Influence of Gamma irradiation on shape memory polymer nano-composite for satellite deployment mechanism.

This research investigates the impact of gamma irradiation on epoxy-MWCNT nanocomposites for satellite deployment mechanisms. Nanocomposites, enhanced with surfactants, were meticulously prepared and subjected to controlled gamma irradiation (250-1000 kGy) utilizing the Cobalt-60 facility Industrial Mega Gamma-1 at NCRRT in Egypt. Surface tension measurements explored surfactant effects on epoxy-MWCNT composites in acetone. Acetone reduced tension from 26.7 to be 24.2 (mN/m). Surfactants (Tween 80, SDS) effectively lowered tension (24.4 mN/m), while surfactant-free systems had higher tension (25.1 mN/m). Cationic surfactant (CTAB) slightly increased tension (25.4 mN/m) but aided MWCNT dispersion. Nonionic and anionic surfactants showed superior dispersing power, aligning with MWCNTs and enhancing dispersion. Thermogravimetric analysis (TGA) unveiled alterations in the thermal stability of epoxy-MWCNT nanocomposites induced by radiation, particularly evident at elevated doses (500 and 1000 kGy). Notably, surfactant-modified specimens exhibited discernible effects on various thermal stability parameters. DMA analysis revealed radiation-induced changes in viscoelastic properties. Unirradiated epoxy exhibited a T of 58 °C, while 250 kGy irradiation enhanced crosslinking (T: 64 °C).

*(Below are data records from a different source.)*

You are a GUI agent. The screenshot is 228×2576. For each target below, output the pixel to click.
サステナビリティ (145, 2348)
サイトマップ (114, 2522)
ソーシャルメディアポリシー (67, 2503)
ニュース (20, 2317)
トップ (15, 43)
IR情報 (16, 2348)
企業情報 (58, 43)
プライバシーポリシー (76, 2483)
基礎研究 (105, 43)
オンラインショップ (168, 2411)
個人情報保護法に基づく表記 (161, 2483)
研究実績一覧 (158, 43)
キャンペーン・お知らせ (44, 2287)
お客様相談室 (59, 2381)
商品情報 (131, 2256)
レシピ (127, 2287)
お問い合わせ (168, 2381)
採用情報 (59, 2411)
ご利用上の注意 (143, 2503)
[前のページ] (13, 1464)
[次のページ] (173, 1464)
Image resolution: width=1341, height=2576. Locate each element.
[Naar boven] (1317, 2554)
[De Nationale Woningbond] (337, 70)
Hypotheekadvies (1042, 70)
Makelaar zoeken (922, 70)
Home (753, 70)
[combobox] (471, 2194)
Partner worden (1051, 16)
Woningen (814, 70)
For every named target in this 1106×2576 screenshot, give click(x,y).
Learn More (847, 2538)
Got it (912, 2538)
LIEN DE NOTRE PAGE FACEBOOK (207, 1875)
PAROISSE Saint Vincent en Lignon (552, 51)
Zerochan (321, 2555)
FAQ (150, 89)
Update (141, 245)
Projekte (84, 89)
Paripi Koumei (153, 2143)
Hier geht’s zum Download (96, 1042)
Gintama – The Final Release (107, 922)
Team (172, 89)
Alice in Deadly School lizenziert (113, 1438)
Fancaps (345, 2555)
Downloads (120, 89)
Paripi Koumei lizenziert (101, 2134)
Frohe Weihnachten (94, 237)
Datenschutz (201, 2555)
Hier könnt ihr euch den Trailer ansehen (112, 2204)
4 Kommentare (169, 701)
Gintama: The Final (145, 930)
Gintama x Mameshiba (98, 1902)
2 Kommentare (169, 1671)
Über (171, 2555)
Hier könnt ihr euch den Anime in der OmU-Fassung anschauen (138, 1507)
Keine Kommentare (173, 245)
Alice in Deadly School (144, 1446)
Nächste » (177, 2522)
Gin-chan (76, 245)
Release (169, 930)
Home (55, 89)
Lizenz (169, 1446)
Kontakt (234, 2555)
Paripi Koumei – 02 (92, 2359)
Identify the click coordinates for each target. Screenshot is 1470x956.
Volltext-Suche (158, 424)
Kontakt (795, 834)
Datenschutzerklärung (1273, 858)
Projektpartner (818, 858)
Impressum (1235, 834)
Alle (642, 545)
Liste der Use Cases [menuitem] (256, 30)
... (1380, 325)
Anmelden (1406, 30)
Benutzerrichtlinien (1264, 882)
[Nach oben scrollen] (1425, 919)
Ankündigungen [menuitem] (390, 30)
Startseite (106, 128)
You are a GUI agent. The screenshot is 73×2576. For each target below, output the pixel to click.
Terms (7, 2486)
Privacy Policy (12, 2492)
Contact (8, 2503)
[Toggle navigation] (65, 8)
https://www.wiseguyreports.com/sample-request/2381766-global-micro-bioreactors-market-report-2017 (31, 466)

Higher doses (500 kGy, 1000 kGy) caused marginal T changes. Surfactant-modified samples showed varied effects, with Tween 80 emphasizing its role in phase separation. Results highlighted radiation's influence on stiffness and energy dissipation. Shape memory behavior indicated increased recovery time with higher doses, except at 250 kGy. Epoxy-MWCNT exhibited a stable recovery time, suggesting a MWCNT stabilizing effect. Fixation rates consistently reached 100%, indicating improved shape recovery influenced by MWCNTs and surfactants. This study provides insights into optimizing nanocomposites for satellite deployment applications.